The Oscar-winning actor, 58, shared Saturday during a talk at the University of San Francisco that she is learning how to guide people who are at the end of their life.
She said the career venture might seem “a little weird,” but explained that she was inspired to pursue it in her grief after the death of her 84-year-old mother, Janelle, in September 2024.
“As my mother was passing, she was lonely, and there was only so much the family could provide,” Kidman told the crowd, according to the San Francisco Chronicle. “Between my sister and I, we have so many children and our careers and our work, and wanting to take care of her because my father wasn’t in the world anymore, and that’s when I went, ‘I wish there was these people in the world that were there to sit impartially and just provide solace and care.’”
“So that’s part of my expansion and one of the things I will be learning,” she said. Becoming a death doula does not currently require any formal credentials, but several training courses and intensive workshops are available online and in-person.

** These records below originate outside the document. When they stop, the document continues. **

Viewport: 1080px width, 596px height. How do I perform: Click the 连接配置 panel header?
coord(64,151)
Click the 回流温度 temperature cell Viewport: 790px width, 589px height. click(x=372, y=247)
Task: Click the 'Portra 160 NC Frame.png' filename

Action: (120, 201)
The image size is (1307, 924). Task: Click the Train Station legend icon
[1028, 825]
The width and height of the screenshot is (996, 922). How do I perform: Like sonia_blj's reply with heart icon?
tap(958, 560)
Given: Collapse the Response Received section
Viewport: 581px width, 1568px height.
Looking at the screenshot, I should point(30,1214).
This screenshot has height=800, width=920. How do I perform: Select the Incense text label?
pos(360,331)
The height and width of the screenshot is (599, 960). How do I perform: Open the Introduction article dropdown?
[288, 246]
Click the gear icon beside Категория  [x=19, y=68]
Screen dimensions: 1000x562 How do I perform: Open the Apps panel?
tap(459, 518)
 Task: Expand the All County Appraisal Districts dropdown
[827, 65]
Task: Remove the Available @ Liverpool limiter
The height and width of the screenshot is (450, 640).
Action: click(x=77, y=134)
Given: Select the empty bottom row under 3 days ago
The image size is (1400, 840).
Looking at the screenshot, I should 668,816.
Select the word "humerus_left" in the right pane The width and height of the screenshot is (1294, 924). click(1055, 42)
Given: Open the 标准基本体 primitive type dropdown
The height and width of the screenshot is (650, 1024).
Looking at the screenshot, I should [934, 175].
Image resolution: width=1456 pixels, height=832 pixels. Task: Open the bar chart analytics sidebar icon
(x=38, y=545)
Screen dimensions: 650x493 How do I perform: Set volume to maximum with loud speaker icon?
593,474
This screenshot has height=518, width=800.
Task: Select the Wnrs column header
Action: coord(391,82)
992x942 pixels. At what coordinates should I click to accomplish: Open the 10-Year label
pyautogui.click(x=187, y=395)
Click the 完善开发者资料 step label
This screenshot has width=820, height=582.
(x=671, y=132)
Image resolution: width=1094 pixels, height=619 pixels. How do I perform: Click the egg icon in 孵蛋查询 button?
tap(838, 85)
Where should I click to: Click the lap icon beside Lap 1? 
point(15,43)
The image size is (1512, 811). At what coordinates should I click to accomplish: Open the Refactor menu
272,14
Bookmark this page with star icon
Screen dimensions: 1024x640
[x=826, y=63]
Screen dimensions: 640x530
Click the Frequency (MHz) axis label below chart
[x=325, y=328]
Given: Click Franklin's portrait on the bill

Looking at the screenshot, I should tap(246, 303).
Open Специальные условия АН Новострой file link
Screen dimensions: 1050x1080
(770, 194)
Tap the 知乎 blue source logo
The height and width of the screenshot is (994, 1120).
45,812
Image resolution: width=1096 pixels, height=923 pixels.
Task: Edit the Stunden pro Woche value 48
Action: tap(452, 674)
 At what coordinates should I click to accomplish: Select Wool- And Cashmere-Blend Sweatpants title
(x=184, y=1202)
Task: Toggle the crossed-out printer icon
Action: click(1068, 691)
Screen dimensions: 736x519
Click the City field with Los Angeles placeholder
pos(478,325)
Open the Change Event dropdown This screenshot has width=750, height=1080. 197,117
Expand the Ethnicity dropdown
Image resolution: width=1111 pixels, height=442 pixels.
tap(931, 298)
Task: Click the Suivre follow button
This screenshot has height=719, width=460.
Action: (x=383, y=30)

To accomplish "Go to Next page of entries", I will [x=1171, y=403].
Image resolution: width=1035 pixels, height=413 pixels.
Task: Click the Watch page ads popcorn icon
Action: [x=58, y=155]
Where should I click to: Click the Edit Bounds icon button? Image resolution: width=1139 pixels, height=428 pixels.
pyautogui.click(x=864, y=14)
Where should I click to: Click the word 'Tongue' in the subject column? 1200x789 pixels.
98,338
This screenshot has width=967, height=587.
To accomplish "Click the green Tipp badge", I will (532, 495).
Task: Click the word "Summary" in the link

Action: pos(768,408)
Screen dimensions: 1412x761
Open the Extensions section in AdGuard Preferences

The actor has four children, two with her ex-husband Tom Cruise and two more with her ex-husband Keith Urban. Her younger sister, 55-year-old Antonia Kidman, has six children.
Kidman previously lost her father, clinical psychologist Antony Kidman, in 2014.
A decade later, the actor learned of her mother’s death while she was at the 2024 Venice Film Festival for her film Babygirl with director Halina Reijn.
The Moulin Rouge! star has spoken openly about her grief since the loss, telling Allure last year: “Losing my mother changed every part of me. I spoke to her every second or third day. And because she was on the other side of the world, if I woke up at 5:00 a.m., I’d get up, I’d walk around the block, and I’d talk to her for an hour before the girls got up, before Keith got up. That was the rhythm of my day.”
She said at the time that she was still “raw” with grief and had to remind herself that it was okay to continue talking about it publicly, adding, “Maybe it’s my sense of what I feel I should be doing. I’m trying to be quiet and have it be a more intimate thing with just my friends or my sister.”
Kidman concluded, “I’m on the journey of grief, the year of magical thinking.”